My dogs were beyond well behaved. They had to be. They were fricking monsters that could kill. I just expect the same from other dog owners and seldom see those results.

And I will always dislike pits and boxers. There is nothing you can say to turn me towards those shite breds.
Posted by TheCaterpillar
Member since Jan 2004
76774 posts
Posted on 3/9/16 at 12:41 pm to
frick you Artie. I hope a dog kills you.




Not really, but frick you.
This post was edited on 3/9/16 at 12:45 pm
Posted by Artie Rome
Hwy 1
Member since Jul 2014
8757 posts
Posted on 3/9/16 at 12:44 pm to
Well don't let that stinky fricker run up to me and jump on my kids. Deal? Otherwise I will punt that fricker like Johnny Hekker. I don't know you or your dog. My job, as a parent, is to protect my kids. If that is at the expense of your mutt running loose so be it.
Posted by CoachDon
Louisville
Member since Sep 2014
12409 posts
Posted on 3/9/16 at 12:44 pm to
My Yorkie - Jack sits up on his butt and leans back in a sitting position on the couch like he's people to watch television.
Posted by TheCaterpillar
Member since Jan 2004
76774 posts
Posted on 3/9/16 at 12:45 pm to
quote:

Well don't let that stinky fricker run up to me and jump on my kids. Deal? Otherwise I will punt that fricker like Johnny Hekker. I don't know you or your dog. My job, as a parent, is to protect my kids. If that is at the expense of your mutt running loose so be it.


I'd punt your kids.
Posted by Artie Rome
Hwy 1
Member since Jul 2014
8757 posts
Posted on 3/9/16 at 12:45 pm to
quote:

frick you Artie. I hope a dog kills you.


That will never happen. Because I am not some sappy douche that values a dog over humans.
Posted by Artie Rome
Hwy 1
Member since Jul 2014
8757 posts
Posted on 3/9/16 at 12:46 pm to
quote:

I'd punt your kids.


No. You wouldn't. And you know that. In what world is a dog more important than children?
Posted by TheCaterpillar
Member since Jan 2004
76774 posts
Posted on 3/9/16 at 12:47 pm to
My dog > Lots of humans

Posted by Jim Rockford
Member since May 2011
98621 posts
Posted on 3/9/16 at 12:48 pm to
quote:

Mine always wants to come try and lick my face when he's done eating.

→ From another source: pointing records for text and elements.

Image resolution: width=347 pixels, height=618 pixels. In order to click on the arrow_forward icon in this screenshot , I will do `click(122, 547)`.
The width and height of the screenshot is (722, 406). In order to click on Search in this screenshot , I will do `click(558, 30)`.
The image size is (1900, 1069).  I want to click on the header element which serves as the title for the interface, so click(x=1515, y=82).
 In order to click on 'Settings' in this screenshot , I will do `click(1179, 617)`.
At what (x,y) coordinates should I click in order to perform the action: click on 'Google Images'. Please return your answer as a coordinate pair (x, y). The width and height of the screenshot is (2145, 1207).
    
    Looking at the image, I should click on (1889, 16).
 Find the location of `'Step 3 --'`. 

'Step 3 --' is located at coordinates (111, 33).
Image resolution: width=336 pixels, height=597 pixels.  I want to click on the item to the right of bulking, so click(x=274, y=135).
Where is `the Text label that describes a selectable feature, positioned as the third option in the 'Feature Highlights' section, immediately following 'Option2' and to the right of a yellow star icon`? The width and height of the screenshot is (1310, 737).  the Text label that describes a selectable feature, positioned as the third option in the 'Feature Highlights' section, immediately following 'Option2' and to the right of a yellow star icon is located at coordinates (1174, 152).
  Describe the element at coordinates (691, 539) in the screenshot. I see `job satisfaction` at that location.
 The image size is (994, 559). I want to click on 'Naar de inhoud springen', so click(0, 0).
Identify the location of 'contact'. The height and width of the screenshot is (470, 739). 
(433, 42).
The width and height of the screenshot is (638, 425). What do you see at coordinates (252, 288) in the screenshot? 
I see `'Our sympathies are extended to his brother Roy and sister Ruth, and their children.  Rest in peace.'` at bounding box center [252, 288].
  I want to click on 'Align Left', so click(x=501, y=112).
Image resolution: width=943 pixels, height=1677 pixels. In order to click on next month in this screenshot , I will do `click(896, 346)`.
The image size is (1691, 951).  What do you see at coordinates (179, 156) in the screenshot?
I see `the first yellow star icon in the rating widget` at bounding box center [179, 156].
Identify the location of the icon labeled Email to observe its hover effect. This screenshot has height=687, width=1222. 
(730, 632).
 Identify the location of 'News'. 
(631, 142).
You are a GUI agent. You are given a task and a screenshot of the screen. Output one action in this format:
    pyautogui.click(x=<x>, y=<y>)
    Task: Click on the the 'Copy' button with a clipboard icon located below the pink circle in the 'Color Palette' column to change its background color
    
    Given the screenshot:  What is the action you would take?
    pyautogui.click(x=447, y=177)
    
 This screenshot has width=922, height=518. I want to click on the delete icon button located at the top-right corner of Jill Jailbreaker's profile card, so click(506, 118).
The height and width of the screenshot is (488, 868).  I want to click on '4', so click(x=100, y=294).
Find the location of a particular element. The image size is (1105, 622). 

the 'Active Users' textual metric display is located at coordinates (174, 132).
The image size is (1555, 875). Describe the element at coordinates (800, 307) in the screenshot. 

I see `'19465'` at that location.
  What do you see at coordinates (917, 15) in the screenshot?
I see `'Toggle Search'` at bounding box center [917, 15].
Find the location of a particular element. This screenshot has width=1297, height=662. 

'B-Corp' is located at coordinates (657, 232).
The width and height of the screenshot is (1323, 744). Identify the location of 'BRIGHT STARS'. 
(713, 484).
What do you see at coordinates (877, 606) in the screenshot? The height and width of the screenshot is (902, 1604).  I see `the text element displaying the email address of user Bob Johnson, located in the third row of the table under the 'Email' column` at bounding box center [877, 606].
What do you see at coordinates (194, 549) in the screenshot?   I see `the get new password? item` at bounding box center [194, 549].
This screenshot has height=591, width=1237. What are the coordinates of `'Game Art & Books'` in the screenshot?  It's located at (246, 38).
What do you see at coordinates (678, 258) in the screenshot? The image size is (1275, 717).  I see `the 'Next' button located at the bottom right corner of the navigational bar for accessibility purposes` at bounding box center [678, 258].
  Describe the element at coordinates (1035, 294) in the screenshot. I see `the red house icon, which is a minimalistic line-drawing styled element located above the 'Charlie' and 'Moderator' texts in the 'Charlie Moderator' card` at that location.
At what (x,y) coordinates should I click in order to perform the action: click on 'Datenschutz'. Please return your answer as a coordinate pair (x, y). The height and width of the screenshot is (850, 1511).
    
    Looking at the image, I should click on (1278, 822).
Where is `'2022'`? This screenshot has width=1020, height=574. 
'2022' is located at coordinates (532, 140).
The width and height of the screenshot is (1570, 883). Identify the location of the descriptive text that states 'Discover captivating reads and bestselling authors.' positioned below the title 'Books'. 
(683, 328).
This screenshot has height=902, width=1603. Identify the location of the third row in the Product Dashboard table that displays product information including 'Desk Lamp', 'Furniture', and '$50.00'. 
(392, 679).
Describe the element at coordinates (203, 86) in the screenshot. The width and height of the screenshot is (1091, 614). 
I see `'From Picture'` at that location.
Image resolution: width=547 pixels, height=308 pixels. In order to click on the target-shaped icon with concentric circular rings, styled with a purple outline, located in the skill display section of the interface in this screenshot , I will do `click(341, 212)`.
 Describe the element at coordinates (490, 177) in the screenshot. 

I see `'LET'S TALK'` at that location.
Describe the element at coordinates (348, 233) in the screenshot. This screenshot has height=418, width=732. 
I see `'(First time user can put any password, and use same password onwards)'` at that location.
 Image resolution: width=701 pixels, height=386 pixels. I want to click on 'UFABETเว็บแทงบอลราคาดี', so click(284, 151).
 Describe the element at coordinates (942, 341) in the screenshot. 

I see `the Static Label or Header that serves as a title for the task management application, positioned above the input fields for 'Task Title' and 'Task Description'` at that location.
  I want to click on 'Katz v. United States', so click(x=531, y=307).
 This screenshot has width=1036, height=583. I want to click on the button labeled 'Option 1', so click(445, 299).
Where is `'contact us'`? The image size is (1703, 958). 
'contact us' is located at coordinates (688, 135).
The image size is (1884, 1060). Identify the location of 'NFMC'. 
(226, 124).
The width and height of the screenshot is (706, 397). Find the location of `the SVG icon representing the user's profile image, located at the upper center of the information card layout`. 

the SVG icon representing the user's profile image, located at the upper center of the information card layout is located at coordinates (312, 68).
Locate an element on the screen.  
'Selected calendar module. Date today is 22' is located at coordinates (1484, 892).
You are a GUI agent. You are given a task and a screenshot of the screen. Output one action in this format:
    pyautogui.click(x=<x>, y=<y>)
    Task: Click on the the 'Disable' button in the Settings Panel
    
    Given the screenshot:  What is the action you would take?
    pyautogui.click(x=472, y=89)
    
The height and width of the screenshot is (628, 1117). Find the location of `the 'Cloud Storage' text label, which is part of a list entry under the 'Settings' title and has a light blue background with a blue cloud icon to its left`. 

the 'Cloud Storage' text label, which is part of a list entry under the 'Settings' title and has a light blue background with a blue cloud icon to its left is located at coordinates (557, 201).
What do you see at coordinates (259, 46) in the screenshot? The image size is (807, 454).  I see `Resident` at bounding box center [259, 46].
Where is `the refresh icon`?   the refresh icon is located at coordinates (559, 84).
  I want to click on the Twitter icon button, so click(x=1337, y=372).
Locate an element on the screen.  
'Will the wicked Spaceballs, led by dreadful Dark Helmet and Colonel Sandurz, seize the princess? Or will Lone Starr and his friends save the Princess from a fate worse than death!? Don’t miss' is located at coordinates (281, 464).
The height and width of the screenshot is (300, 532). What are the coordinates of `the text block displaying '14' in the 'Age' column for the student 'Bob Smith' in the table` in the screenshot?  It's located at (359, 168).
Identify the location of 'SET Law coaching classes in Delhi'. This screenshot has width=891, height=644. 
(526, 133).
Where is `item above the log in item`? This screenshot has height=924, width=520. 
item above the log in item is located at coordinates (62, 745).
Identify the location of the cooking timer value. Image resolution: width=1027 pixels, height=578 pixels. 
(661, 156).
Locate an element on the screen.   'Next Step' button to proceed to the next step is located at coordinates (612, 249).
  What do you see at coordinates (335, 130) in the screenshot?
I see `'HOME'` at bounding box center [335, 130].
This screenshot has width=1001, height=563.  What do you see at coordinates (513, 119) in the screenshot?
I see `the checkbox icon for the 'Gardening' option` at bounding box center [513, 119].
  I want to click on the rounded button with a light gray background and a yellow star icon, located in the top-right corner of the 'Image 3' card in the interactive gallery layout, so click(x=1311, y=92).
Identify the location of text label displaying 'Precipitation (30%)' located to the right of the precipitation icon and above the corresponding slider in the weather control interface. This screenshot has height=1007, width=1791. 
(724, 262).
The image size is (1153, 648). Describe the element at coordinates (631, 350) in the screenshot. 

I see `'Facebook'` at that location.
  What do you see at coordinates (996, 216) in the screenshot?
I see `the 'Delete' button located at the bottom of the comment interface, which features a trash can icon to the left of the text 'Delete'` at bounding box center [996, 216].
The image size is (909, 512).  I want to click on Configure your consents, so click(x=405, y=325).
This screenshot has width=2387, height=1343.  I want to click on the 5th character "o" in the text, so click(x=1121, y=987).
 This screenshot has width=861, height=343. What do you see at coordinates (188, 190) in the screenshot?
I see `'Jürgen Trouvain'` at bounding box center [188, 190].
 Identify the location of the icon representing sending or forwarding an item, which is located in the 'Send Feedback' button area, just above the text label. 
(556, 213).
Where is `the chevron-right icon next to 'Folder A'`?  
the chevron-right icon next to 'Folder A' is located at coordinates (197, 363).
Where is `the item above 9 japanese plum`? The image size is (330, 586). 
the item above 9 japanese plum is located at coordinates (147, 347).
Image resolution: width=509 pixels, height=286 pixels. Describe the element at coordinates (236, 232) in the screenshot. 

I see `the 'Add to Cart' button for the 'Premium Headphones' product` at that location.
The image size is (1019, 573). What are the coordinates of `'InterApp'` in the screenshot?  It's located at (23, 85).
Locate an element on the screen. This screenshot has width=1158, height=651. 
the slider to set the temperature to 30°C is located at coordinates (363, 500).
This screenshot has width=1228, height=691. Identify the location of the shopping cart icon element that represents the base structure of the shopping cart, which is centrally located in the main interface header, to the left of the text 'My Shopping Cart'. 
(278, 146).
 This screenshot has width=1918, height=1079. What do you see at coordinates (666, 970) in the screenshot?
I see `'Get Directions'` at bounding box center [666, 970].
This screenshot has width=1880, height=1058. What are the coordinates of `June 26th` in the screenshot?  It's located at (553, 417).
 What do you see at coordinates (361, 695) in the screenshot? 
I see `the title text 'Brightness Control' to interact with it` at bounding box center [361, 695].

It's instinctive. Puppies do this to their mother to get her to regurgitate her food so they can eat it. He wants you to puke up your steak so he can have something better than that shitty dog food.
Posted by TheCaterpillar
Member since Jan 2004
76774 posts
Posted on 3/9/16 at 12:49 pm to
quote:

It's instinctive. Puppies do this to their mother to get her to regurgitate her food so they can eat it. He wants you to puke up your steak so he can have something better than that shitty dog food


#science
Posted by Artie Rome
Hwy 1
Member since Jul 2014
8757 posts
Posted on 3/9/16 at 12:49 pm to
quote:

My dog > Lots of humans


This is gross thinking. Really.

Would you really sacrifice a person for your dog?
Posted by TheCaterpillar
Member since Jan 2004
76774 posts
Posted on 3/9/16 at 12:51 pm to
quote:


This is gross thinking. Really.

Would you really sacrifice a person for your dog?




Depends.

You? Probably.

A normal nice person? Probably not.

But my dog is my best friend. I'd do some crazy shite to protect him.



ETA:

There are millions of evil fricking humans. My dog doesn't have an evil bone in his body.
This post was edited on 3/9/16 at 12:53 pm
Posted by Artie Rome
Hwy 1
Member since Jul 2014
8757 posts
Posted on 3/9/16 at 12:54 pm to
quote:

my dog is my best friend.


I love dogs. But that is fricking sad. Your best friend is some stupid animal that would lick peanut butter off your balls. I could steal him tomorrow, feed him steak, and he would never think about again. Ever. Your attachment to him is irrelevant.